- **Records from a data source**
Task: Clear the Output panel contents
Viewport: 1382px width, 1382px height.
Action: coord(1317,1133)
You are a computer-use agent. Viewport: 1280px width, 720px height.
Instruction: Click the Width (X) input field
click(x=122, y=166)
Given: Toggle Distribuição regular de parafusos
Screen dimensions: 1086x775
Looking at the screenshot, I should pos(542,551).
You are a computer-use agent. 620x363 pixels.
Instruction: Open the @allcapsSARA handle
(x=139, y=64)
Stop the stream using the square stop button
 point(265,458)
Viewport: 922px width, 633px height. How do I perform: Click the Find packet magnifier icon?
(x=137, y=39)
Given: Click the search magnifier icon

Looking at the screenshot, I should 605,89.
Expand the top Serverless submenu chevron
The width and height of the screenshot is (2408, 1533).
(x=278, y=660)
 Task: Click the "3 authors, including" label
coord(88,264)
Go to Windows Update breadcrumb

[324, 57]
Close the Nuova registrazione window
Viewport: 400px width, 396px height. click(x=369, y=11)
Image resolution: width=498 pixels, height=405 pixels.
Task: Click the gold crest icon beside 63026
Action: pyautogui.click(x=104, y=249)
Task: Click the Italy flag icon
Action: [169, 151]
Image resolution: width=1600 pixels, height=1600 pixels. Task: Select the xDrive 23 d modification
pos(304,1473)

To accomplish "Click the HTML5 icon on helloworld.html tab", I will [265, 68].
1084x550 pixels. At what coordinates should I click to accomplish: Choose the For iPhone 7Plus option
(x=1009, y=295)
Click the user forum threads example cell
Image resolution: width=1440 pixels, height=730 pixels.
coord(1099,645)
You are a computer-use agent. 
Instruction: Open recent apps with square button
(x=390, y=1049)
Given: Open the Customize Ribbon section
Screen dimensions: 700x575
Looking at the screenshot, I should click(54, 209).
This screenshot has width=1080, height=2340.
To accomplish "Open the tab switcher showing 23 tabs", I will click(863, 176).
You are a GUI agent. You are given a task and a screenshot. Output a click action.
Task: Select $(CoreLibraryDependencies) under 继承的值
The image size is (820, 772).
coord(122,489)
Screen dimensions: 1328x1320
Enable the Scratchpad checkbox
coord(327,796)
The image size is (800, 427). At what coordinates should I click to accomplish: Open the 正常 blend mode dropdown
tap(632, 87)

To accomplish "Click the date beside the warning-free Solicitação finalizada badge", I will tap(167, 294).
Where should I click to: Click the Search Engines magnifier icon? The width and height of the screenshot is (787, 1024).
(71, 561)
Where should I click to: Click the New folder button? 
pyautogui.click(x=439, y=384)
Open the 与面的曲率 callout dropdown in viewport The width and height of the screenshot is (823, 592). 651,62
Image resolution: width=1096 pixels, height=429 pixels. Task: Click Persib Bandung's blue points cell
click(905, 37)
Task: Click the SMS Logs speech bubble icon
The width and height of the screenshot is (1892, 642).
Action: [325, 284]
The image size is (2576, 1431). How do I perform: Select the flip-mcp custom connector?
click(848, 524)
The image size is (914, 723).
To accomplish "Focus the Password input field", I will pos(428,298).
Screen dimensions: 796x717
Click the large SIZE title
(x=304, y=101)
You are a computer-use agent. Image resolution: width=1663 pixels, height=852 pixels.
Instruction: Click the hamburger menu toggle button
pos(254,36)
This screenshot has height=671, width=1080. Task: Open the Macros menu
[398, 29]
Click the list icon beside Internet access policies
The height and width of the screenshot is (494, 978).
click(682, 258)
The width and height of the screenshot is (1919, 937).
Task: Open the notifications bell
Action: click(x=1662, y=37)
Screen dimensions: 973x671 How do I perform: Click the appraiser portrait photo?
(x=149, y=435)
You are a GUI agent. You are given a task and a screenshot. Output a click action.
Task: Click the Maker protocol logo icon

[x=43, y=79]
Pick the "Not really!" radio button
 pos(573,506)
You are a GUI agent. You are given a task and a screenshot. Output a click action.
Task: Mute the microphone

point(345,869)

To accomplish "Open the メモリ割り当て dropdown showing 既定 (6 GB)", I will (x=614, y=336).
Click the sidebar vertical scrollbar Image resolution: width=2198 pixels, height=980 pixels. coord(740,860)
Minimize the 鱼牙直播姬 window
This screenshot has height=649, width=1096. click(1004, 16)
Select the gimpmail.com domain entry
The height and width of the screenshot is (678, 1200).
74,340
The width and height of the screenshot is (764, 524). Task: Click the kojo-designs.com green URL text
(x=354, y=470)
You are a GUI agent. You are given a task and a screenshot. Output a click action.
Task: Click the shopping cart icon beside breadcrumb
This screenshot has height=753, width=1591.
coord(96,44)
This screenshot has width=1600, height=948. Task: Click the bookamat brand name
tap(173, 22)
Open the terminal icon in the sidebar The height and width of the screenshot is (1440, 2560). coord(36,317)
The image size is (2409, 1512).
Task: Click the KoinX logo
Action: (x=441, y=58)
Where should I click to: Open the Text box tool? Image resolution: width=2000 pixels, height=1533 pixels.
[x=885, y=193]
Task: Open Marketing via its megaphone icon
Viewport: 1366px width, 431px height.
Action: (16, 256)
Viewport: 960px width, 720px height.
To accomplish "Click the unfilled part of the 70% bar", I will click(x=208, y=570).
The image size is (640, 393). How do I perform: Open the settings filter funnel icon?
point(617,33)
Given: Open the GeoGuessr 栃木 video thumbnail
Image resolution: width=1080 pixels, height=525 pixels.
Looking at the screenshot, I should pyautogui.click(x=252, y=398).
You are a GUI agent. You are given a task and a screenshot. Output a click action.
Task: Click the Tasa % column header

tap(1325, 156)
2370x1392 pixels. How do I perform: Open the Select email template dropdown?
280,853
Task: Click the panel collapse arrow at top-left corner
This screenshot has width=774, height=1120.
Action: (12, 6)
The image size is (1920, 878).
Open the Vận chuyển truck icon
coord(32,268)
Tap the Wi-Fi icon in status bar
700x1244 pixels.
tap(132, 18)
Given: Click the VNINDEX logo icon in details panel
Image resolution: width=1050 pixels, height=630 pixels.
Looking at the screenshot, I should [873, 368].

- **SET PROBLEM**
Output each line of the rows above as a string in one JSON list, leaving out blank lines.

- **WRITTEN REPLY**
[
  "Task: Clear the Output panel contents",
  "Viewport: 1382px width, 1382px height.",
  "Action: coord(1317,1133)",
  "You are a computer-use agent. Viewport: 1280px width, 720px height.",
  "Instruction: Click the Width (X) input field",
  "click(x=122, y=166)",
  "Given: Toggle Distribuição regular de parafusos",
  "Screen dimensions: 1086x775",
  "Looking at the screenshot, I should pos(542,551).",
  "You are a computer-use agent. 620x363 pixels.",
  "Instruction: Open the @allcapsSARA handle",
  "(x=139, y=64)",
  "Stop the stream using the square stop button",
  " point(265,458)",
  "Viewport: 922px width, 633px height. How do I perform: Click the Find packet magnifier icon?",
  "(x=137, y=39)",
  "Given: Click the search magnifier icon",
  "Looking at the screenshot, I should 605,89.",
  "Expand the top Serverless submenu chevron",
  "The width and height of the screenshot is (2408, 1533).",
  "(x=278, y=660)",
  " Task: Click the \"3 authors, including\" label",
  "coord(88,264)",
  "Go to Windows Update breadcrumb",
  "[324, 57]",
  "Close the Nuova registrazione window",
  "Viewport: 400px width, 396px height. click(x=369, y=11)",
  "Image resolution: width=498 pixels, height=405 pixels.",
  "Task: Click the gold crest icon beside 63026",
  "Action: pyautogui.click(x=104, y=249)",
  "Task: Click the Italy flag icon",
  "Action: [169, 151]",
  "Image resolution: width=1600 pixels, height=1600 pixels. Task: Select the xDrive 23 d modification",
  "pos(304,1473)",
  "To accomplish \"Click the HTML5 icon on helloworld.html tab\", I will [265, 68].",
  "1084x550 pixels. At what coordinates should I click to accomplish: Choose the For iPhone 7Plus option",
  "(x=1009, y=295)",
  "Click the user forum threads example cell",
  "Image resolution: width=1440 pixels, height=730 pixels.",
  "coord(1099,645)",
  "You are a computer-use agent. ",
  "Instruction: Open recent apps with square button",
  "(x=390, y=1049)",
  "Given: Open the Customize Ribbon section",
  "Screen dimensions: 700x575",
  "Looking at the screenshot, I should click(54, 209).",
  "This screenshot has width=1080, height=2340.",
  "To accomplish \"Open the tab switcher showing 23 tabs\", I will click(863, 176).",
  "You are a GUI agent. You are given a task and a screenshot. Output a click action.",
  "Task: Select $(CoreLibraryDependencies) under 继承的值",
  "The image size is (820, 772).",
  "coord(122,489)",
  "Screen dimensions: 1328x1320",
  "Enable the Scratchpad checkbox",
  "coord(327,796)",
  "The image size is (800, 427). At what coordinates should I click to accomplish: Open the 正常 blend mode dropdown",
  "tap(632, 87)",
  "To accomplish \"Click the date beside the warning-free Solicitação finalizada badge\", I will tap(167, 294).",
  "Where should I click to: Click the Search Engines magnifier icon? The width and height of the screenshot is (787, 1024).",
  "(71, 561)",
  "Where should I click to: Click the New folder button? ",
  "pyautogui.click(x=439, y=384)",
  "Open the 与面的曲率 callout dropdown in viewport The width and height of the screenshot is (823, 592). 651,62",
  "Image resolution: width=1096 pixels, height=429 pixels. Task: Click Persib Bandung's blue points cell",
  "click(905, 37)",
  "Task: Click the SMS Logs speech bubble icon",
  "The width and height of the screenshot is (1892, 642).",
  "Action: [325, 284]",
  "The image size is (2576, 1431). How do I perform: Select the flip-mcp custom connector?",
  "click(848, 524)",
  "The image size is (914, 723).",
  "To accomplish \"Focus the Password input field\", I will pos(428,298).",
  "Screen dimensions: 796x717",
  "Click the large SIZE title",
  "(x=304, y=101)",
  "You are a computer-use agent. Image resolution: width=1663 pixels, height=852 pixels.",
  "Instruction: Click the hamburger menu toggle button",
  "pos(254,36)",
  "This screenshot has height=671, width=1080. Task: Open the Macros menu",
  "[398, 29]",
  "Click the list icon beside Internet access policies",
  "The height and width of the screenshot is (494, 978).",
  "click(682, 258)",
  "The width and height of the screenshot is (1919, 937).",
  "Task: Open the notifications bell",
  "Action: click(x=1662, y=37)",
  "Screen dimensions: 973x671 How do I perform: Click the appraiser portrait photo?",
  "(x=149, y=435)",
  "You are a GUI agent. You are given a task and a screenshot. Output a click action.",
  "Task: Click the Maker protocol logo icon",
  "[x=43, y=79]",
  "Pick the \"Not really!\" radio button",
  " pos(573,506)",
  "You are a GUI agent. You are given a task and a screenshot. Output a click action.",
  "Task: Mute the microphone",
  "point(345,869)",
  "To accomplish \"Open the メモリ割り当て dropdown showing 既定 (6 GB)\", I will (x=614, y=336).",
  "Click the sidebar vertical scrollbar Image resolution: width=2198 pixels, height=980 pixels. coord(740,860)",
  "Minimize the 鱼牙直播姬 window",
  "This screenshot has height=649, width=1096. click(1004, 16)",
  "Select the gimpmail.com domain entry",
  "The height and width of the screenshot is (678, 1200).",
  "74,340",
  "The width and height of the screenshot is (764, 524). Task: Click the kojo-designs.com green URL text",
  "(x=354, y=470)",
  "You are a GUI agent. You are given a task and a screenshot. Output a click action.",
  "Task: Click the shopping cart icon beside breadcrumb",
  "This screenshot has height=753, width=1591.",
  "coord(96,44)",
  "This screenshot has width=1600, height=948. Task: Click the bookamat brand name",
  "tap(173, 22)",
  "Open the terminal icon in the sidebar The height and width of the screenshot is (1440, 2560). coord(36,317)",
  "The image size is (2409, 1512).",
  "Task: Click the KoinX logo",
  "Action: (x=441, y=58)",
  "Where should I click to: Open the Text box tool? Image resolution: width=2000 pixels, height=1533 pixels.",
  "[x=885, y=193]",
  "Task: Open Marketing via its megaphone icon",
  "Viewport: 1366px width, 431px height.",
  "Action: (16, 256)",
  "Viewport: 960px width, 720px height.",
  "To accomplish \"Click the unfilled part of the 70% bar\", I will click(x=208, y=570).",
  "The image size is (640, 393). How do I perform: Open the settings filter funnel icon?",
  "point(617,33)",
  "Given: Open the GeoGuessr 栃木 video thumbnail",
  "Image resolution: width=1080 pixels, height=525 pixels.",
  "Looking at the screenshot, I should pyautogui.click(x=252, y=398).",
  "You are a GUI agent. You are given a task and a screenshot. Output a click action.",
  "Task: Click the Tasa % column header",
  "tap(1325, 156)",
  "2370x1392 pixels. How do I perform: Open the Select email template dropdown?",
  "280,853",
  "Task: Click the panel collapse arrow at top-left corner",
  "This screenshot has width=774, height=1120.",
  "Action: (12, 6)",
  "The image size is (1920, 878).",
  "Open the Vận chuyển truck icon",
  "coord(32,268)",
  "Tap the Wi-Fi icon in status bar",
  "700x1244 pixels.",
  "tap(132, 18)",
  "Given: Click the VNINDEX logo icon in details panel",
  "Image resolution: width=1050 pixels, height=630 pixels.",
  "Looking at the screenshot, I should [873, 368]."
]